Deploying ARM systems from x86_64 machines requires cross-compilation or remote builders. When you see “unsupported platform” errors, configure distributed building:

# On your local system
{
  nix.buildMachines = [{
    hostName = "aarch64-builder.example.com";
    sshUser = "builder";
    system = "aarch64-linux";
    maxJobs = 4;
    speedFactor = 2;
    supportedFeatures = [ "nixos-test" "benchmark" "big-parallel" "kvm" ];
  }];

  nix.distributedBuilds = true;
  nix.extraOptions = ''
    builders-use-substitutes = true
  '';
}

Or use deploy-rs’s remoteBuild option to build on the target system.

Rollback failures

Automatic rollback sometimes fails if the system is in a broken state that prevents rollback activation. When this happens, you need manual intervention:

# SSH into the system
ssh root@server.example.com

# List available generations
nixos-rebuild list-generations

# Manually switch to previous generation
nixos-rebuild --rollback switch

# If that fails, use the bootloader entry
reboot
# Select previous generation from bootloader menu

For critical systems, consider keeping a rescue USB or console access available.

nixos-anywhere disk detection issues

Different hosting providers use different disk naming schemes (/dev/sda, /dev/vda, /dev/nvme0n1). When nixos-anywhere fails with disk errors, SSH into the existing system and check:

lsblk
fdisk -l

Update your disko configuration to match the actual disk device name:

{
  disko.devices.disk.main = {
    device = "/dev/vda";  # Match actual device
    # ...
  };
}

Network configuration after nixos-anywhere install

After nixos-anywhere installs NixOS, the network configuration from your flake takes over. If you lose connectivity, it’s usually because the NixOS configuration doesn’t match the server’s network setup. Ensure your configuration enables DHCP or uses the correct static IP:

{
  networking = {
    useDHCP = true;
    # Or static configuration
    interfaces.eth0.ipv4.addresses = [{
      address = "192.168.1.10";
      prefixLength = 24;
    }];
    defaultGateway = "192.168.1.1";
    nameservers = [ "8.8.8.8" "8.8.4.4" ];
  };
}

Most cloud providers support DHCP, but bare-metal servers may require static configuration.

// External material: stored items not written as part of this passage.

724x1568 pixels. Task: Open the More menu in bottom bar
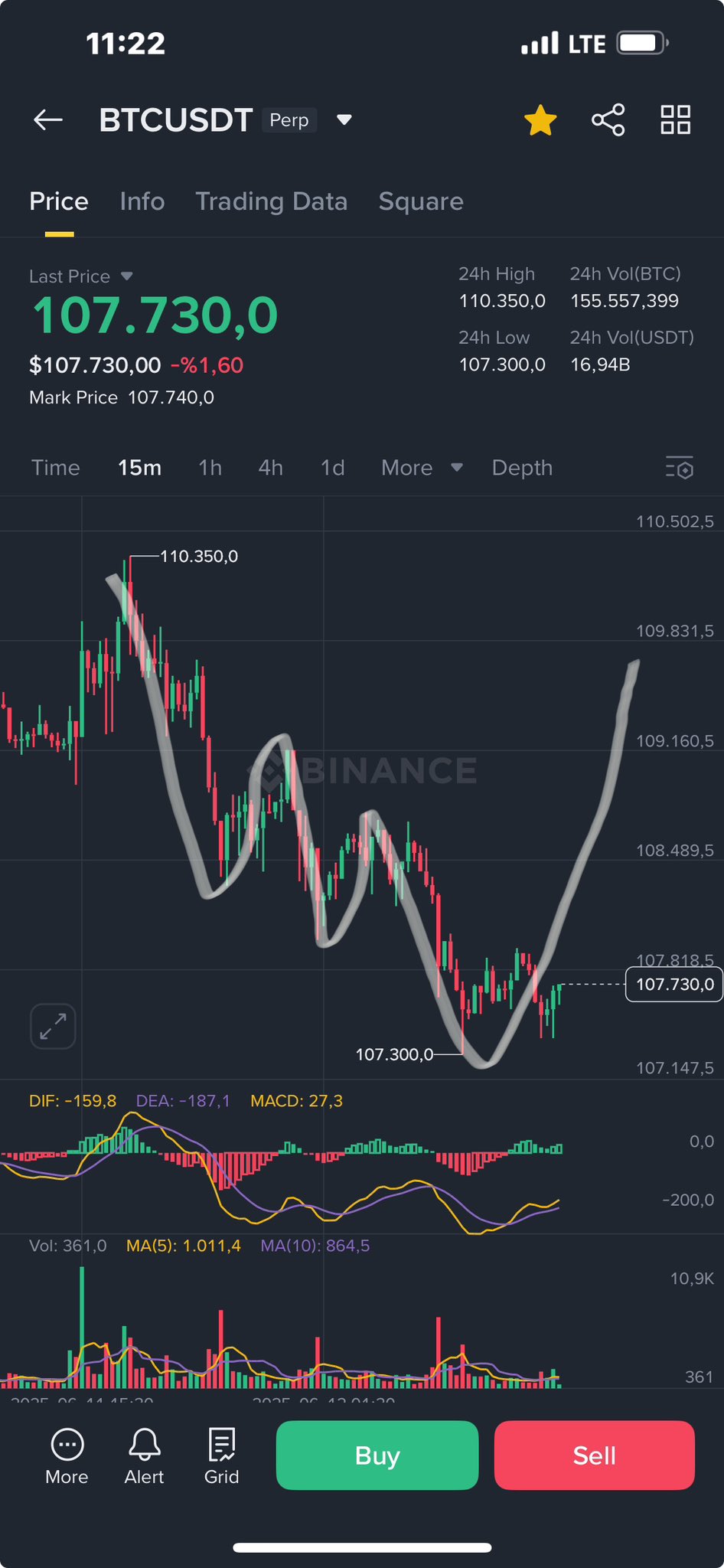(67, 1456)
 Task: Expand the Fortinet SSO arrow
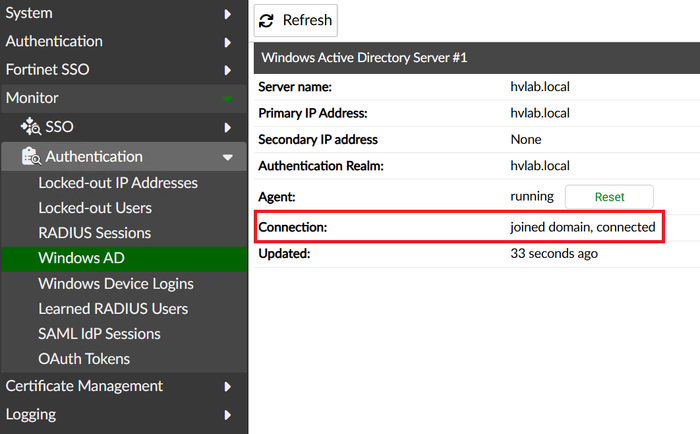pyautogui.click(x=228, y=71)
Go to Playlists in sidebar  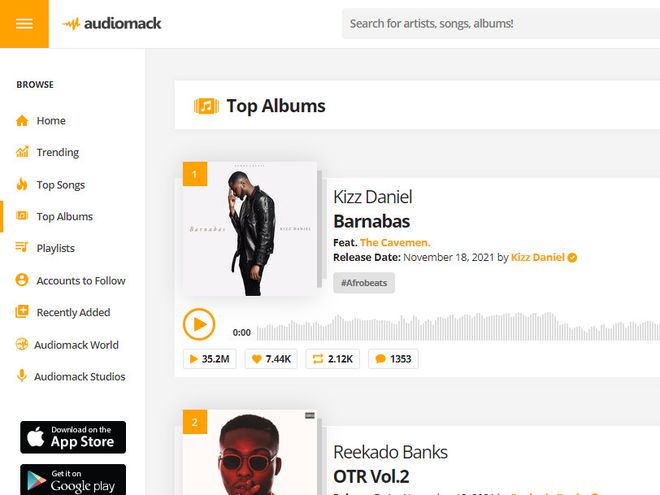[56, 248]
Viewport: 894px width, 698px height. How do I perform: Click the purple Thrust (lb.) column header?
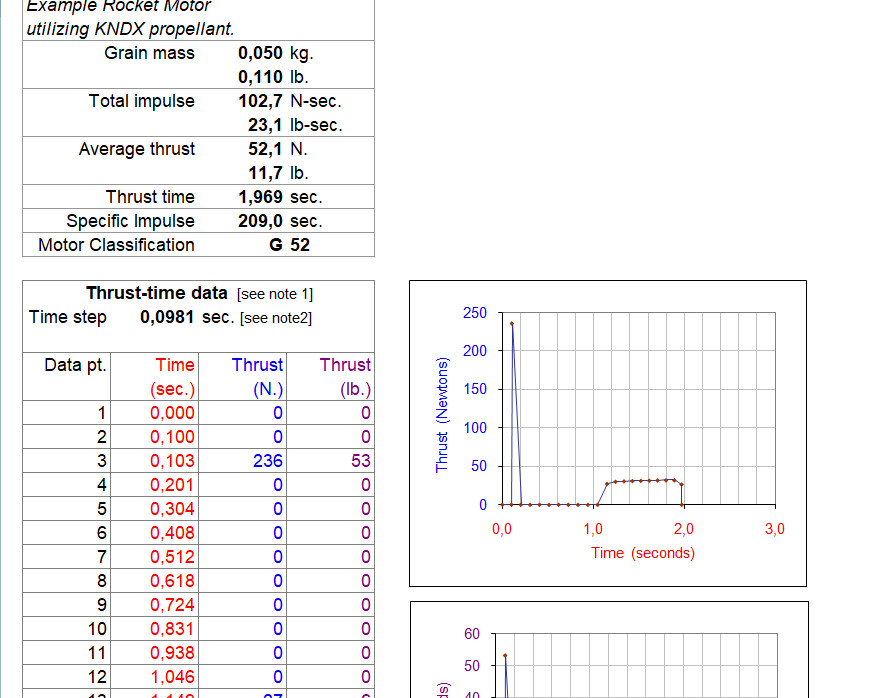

Permission errors during activation

When deploy-rs fails with permission errors during activation, the deployment user lacks necessary privileges. Either deploy as root:

{
  deploy.nodes.webserver = {
    profiles.system = {
      user = "root";
      # ...
    };
  };
}

Or configure sudo for passwordless system activation:

{
  security.sudo.wheelNeedsPassword = false;

  users.users.deploy = {
    isNormalUser = true;
    extraGroups = [ "wheel" ];
    openssh.authorizedKeys.keys = [ "..." ];
  };
}

Parallel deployment timeouts

When deploying to many systems simultaneously, some deployments may timeout. Adjust timeout settings in deploy-rs:

{
  deploy.nodes.webserver = {
    profiles.system = {
      # Increase timeout for slow builds
      timeout = 600;  # 10 minutes instead of default
      # ...
    };
  };
}

Or deploy in smaller batches to reduce load.

Further reading

Deployment tools transform NixOS from a single-system operating system into a fleet management platform, enabling declarative infrastructure at scale while maintaining the reproducibility and rollback guarantees that make NixOS powerful.